[START OF Passage provided]

Will Massive Global Debt Lead to Mass Default?

Do you think that the world economy’s addiction to debt declined after the global financial crisis? Think again. Jeremy Warner explains why we may soon face a “tsunami of defaults”.

global debt massive defaults

As nations around the world face record levels of debt – most of which they have no way of paying off – Jeremy Warner at The Telegraph warns that we may soon face a “tsunami of defaults”. The fallout may result in severe economic setbacks and a significant loss of currency value – not just for nations themselves, but also for its citizens.

Warner asserts that Argentina’s recent default on its debt – something that Argentinian president Cristina Fernandez de Kircher was apparently proud of – is just the first in what he believes will be a chain reaction of defaults around the globe. He adds that this likely scenario, which he has dubbed a “tsunami of defaults”, will present a global financial catastrophe on a scale never seen before.

Both the West and the East are struggling with their ever-increasing debt: The Carinthian region in Austria faces a high likelihood of default due to failed expansions of their Hypo Alpe-Adria-Bank, Greece is very likely to renege on its debt now that the Syriza party is in power, and in the East, China has seen its debt quadruple since 2007 in an attempt to fuel growth with credit.

Recent analysis of global debt by the McKinsey Global Institute showed that, globally, sovereign debt has now ballooned to $57 trillion, and with zero signs of slowing down. Warner fears that “the world has taken on more debt than it is ever likely to be able to repay” and states that “too much capacity and too much debt make a poisonous combination.”

[END OF Passage provided]
[START OF Supplied information]

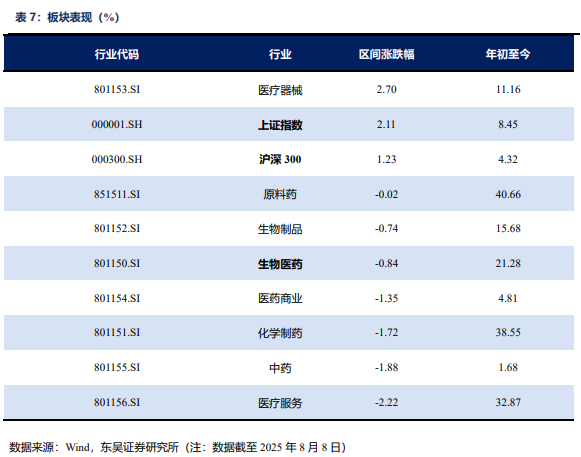Click the 行业代码 column header

(117, 54)
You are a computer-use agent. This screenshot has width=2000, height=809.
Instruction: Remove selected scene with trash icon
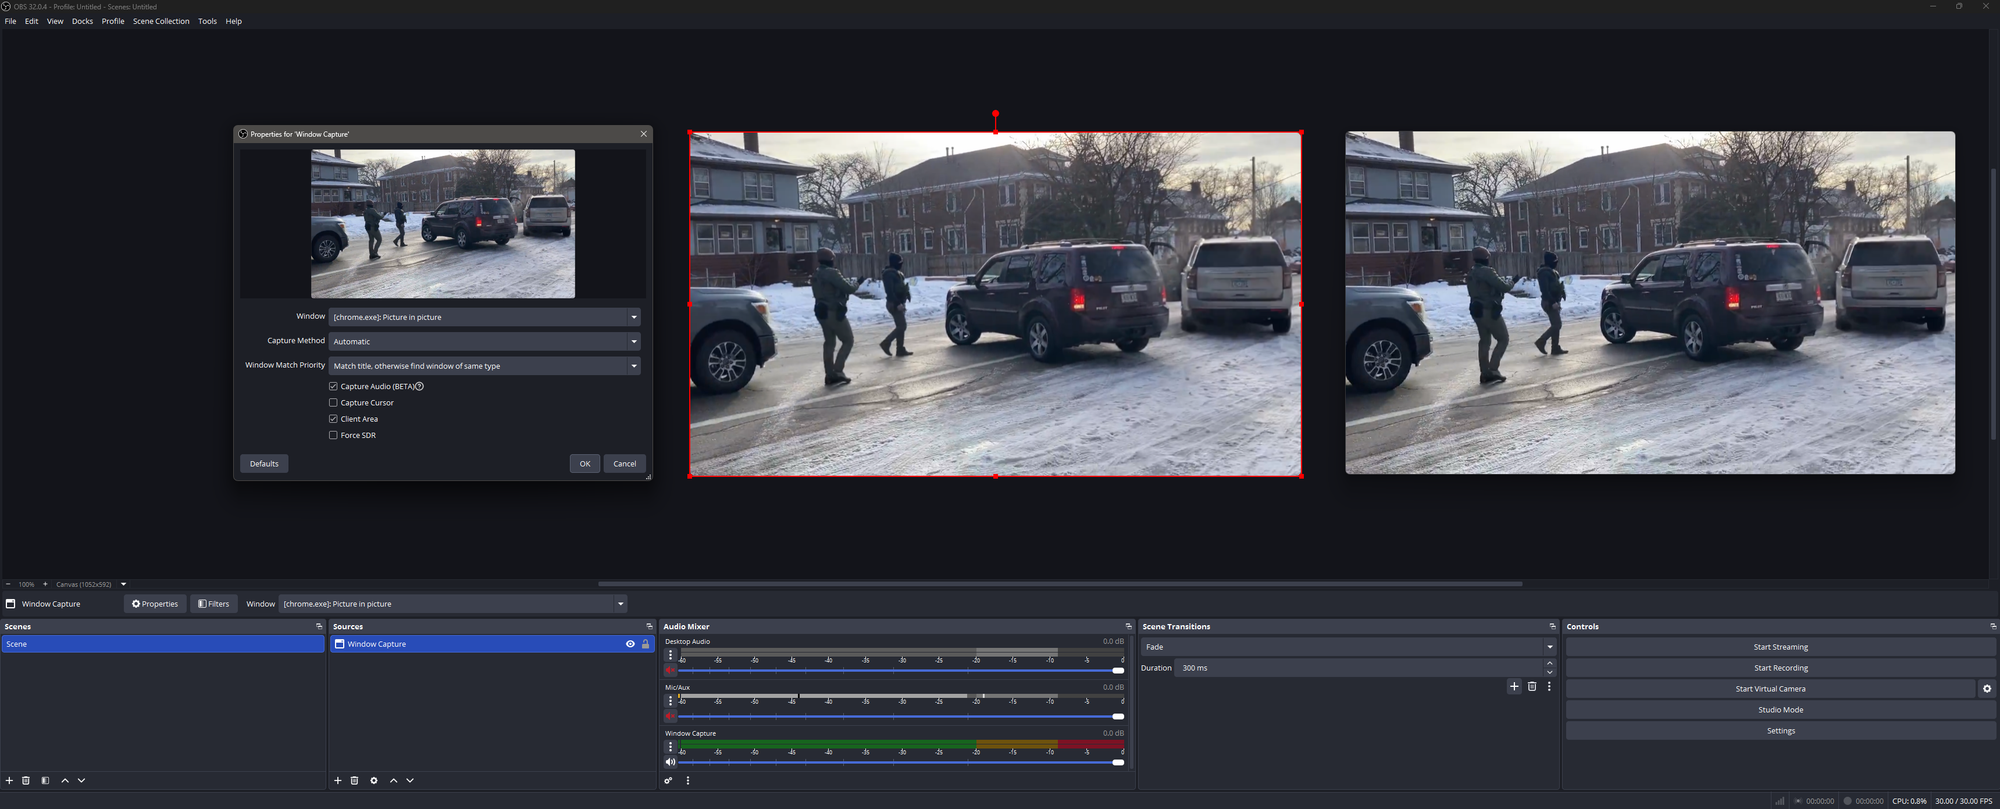point(26,781)
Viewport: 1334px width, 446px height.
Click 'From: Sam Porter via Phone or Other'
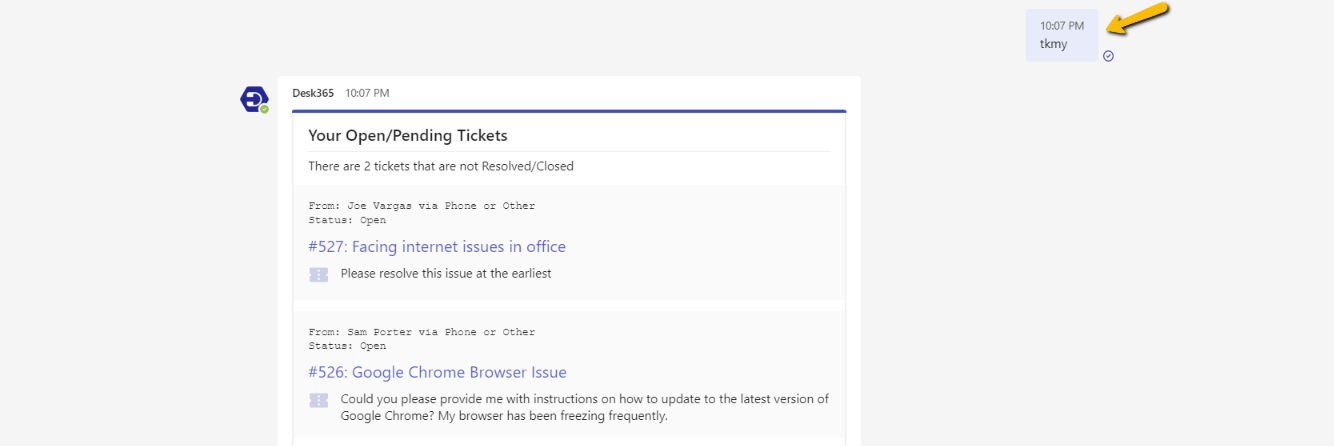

[END OF Supplied information]

Challenge 1: In the passage on global debt, how large has global sovereign debt grown, according to the McKinsey Global Institute analysis?
Challenge 2: Rewrite the records as a numbered list, leaving out the blank lines and the pictures.

Complete answer 1: $57 trillion.

Complete answer 2:
1. Click the 行业代码 column header
2. (117, 54)
3. You are a computer-use agent. This screenshot has width=2000, height=809.
4. Instruction: Remove selected scene with trash icon
5. point(26,781)
6. Viewport: 1334px width, 446px height.
7. Click 'From: Sam Porter via Phone or Other'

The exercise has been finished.